** START Source text **
% Generated by roxygen2: do not edit by hand
% Please edit documentation in R/corpus.R
\name{corpus_install}
\alias{corpus_install}
\alias{corpus_packages}
\alias{corpus_rename}
\alias{corpus_remove}
\alias{corpus_as_tarball}
\alias{corpus_copy}
\alias{corpus_recode}
\alias{corpus_testload}
\alias{corpus_get_version}
\title{Install and manage corpora.}
\usage{
corpus_install(
  pkg = NULL,
  repo = "https://PolMine.github.io/drat/",
  tarball = NULL,
  doi = NULL,
  checksum = NULL,
  lib = .libPaths()[1],
  registry_dir,
  corpus_dir,
  ask = interactive(),
  load = TRUE,
  verbose = TRUE,
  user = NULL,
  password = NULL,
  ...
)

corpus_packages()

corpus_rename(
  old,
  new,
  registry_dir = Sys.getenv("CORPUS_REGISTRY"),
  verbose = TRUE
)

corpus_remove(corpus, registry_dir, ask = interactive(), verbose = TRUE)

corpus_as_tarball(corpus, registry_dir, data_dir, tarfile, verbose = TRUE)

corpus_copy(
  corpus,
  registry_dir,
  data_dir = NULL,
  registry_dir_new = file.path(normalizePath(tempdir(), winslash = "/"), "cwb",
    "registry", fsep = "/"),
  data_dir_new = file.path(normalizePath(tempdir(), winslash = "/"), "cwb",
    "indexed_corpora", tolower(corpus), fsep = "/"),
  remove = FALSE,
  verbose = interactive(),
  progress = TRUE
)

corpus_recode(
  corpus,
  registry_dir = Sys.getenv("CORPUS_REGISTRY"),
  data_dir = registry_file_parse(corpus, registry_dir)[["home"]],
  skip = character(),
  to = c("latin1", "UTF-8"),
  verbose = TRUE
)

corpus_testload(
  corpus,
  registry_dir = Sys.getenv("CORPUS_REGISTRY"),
  verbose = TRUE
)

corpus_get_version(corpus, registry_dir = Sys.getenv("CORPUS_REGISTRY"))
** END Source text **
## What needs to be done
In the corpus documentation, what is the default value of the repo argument of corpus_install?
** START Source material **
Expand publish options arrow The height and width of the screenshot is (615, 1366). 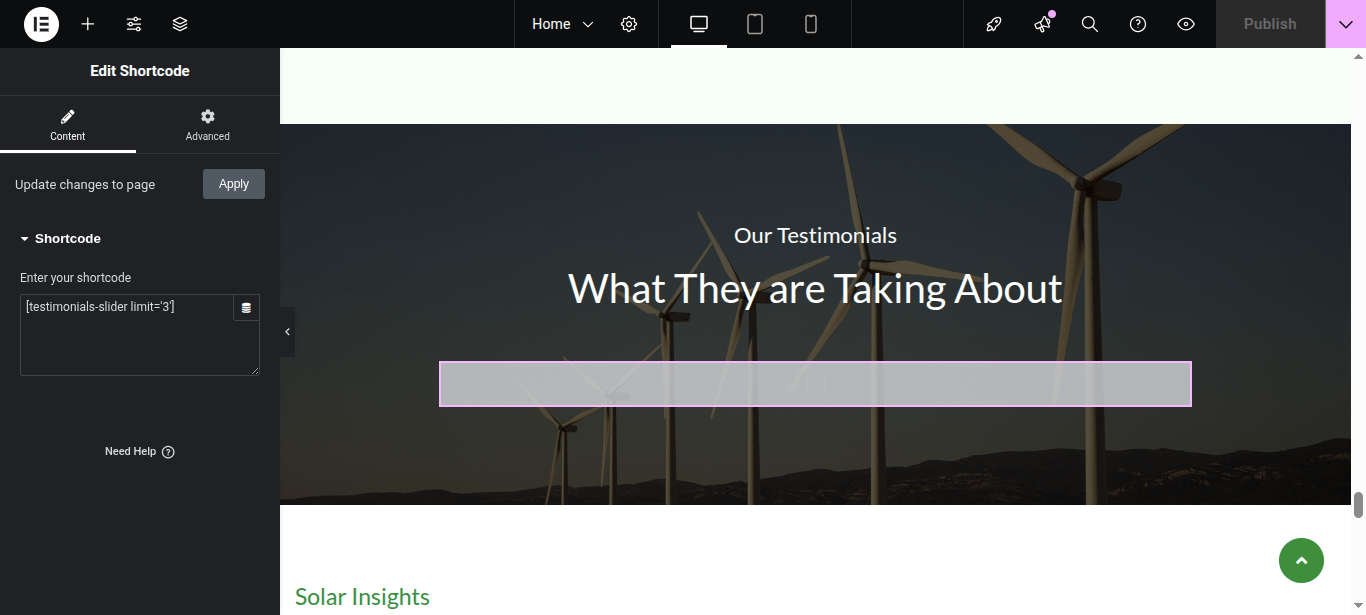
** END Source material **
## Full solution
"https://PolMine.github.io/drat/"